Posted in Mental Health, Poetry on March 8, 2016 by telescoper

Have compassion for everyone you meet,
even if they don’t want it.
What appears bad manners, an ill temper or cynicism
is always a sign of things no ears have heard,
no eyes have seen.
You do not know what wars are going on down there where the spirit meets
the bone.

by Miller Williams (1930-2015)

 

Geometry, by Rita Dove

Posted in Poetry with tags , , on February 23, 2016 by telescoper

I prove a theorem and the house expands:
the windows jerk free to hover near the ceiling,
the ceiling floats away with a sigh.

As the walls clear themselves of everything
but transparency, the scent of carnations
leaves with them. I am out in the open

and above the windows have hinged into butterflies,
sunlight glinting where they’ve intersected.
They are going to some point true and unproven.

by Rita Dove

 

Luminary, by R.S. Thomas

Posted in Poetry with tags , , , on February 14, 2016 by telescoper

My luminary,
my morning and evening
star. My light at noon
when there is no sun
and the sky lowers. My balance
of joy in a world
that has gone off joy’s
standard. Yours the face
that young I recognised
as though I had known you
of old. Come, my eyes
said, out into the morning
of a world whose dew
waits for your footprint.
Before a green altar
with the thrush for priest
I took those gossamer
vows that neither the Church
could stale nor the Machine
tarnish, that with the years
have grown hard as flint,
lighter than platinum
on our ringless fingers.

by R.S. Thomas (1913-2000)

 

The Owl

Posted in Poetry with tags , , on February 7, 2016 by telescoper

Downhill I came, hungry, and yet not starved,
Cold, yet had heat within me that was proof
Against the north wind; tired, yet so that rest
Had seemed the sweetest thing under a roof. 

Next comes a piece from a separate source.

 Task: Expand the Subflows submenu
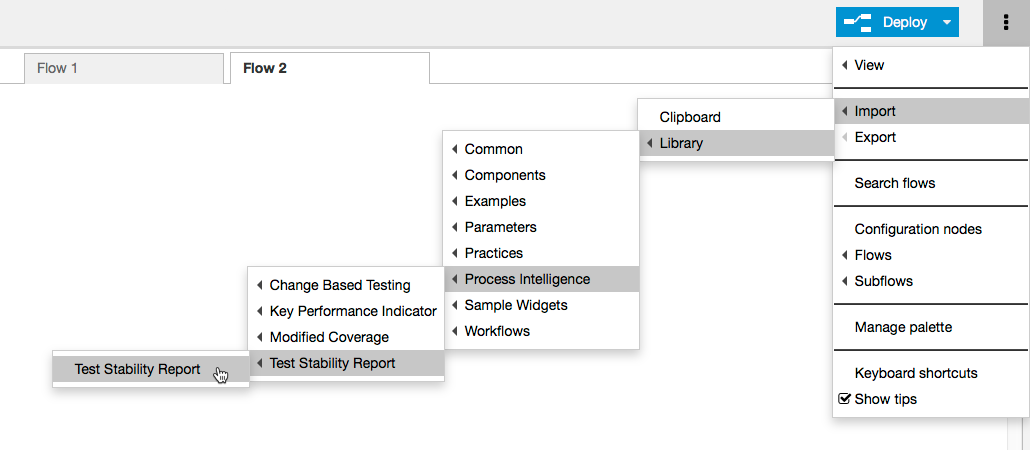931,281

Then at the inn I had food, fire, and rest,
Knowing how hungry, cold, and tired was I.
All of the night was quite barred out except
An owl’s cry, a most melancholy cry. 

Shaken out long and clear upon the hill
No merry note, nor cause of merriment,
But one telling me plain what I escaped
And others could not, that night, as in I went. 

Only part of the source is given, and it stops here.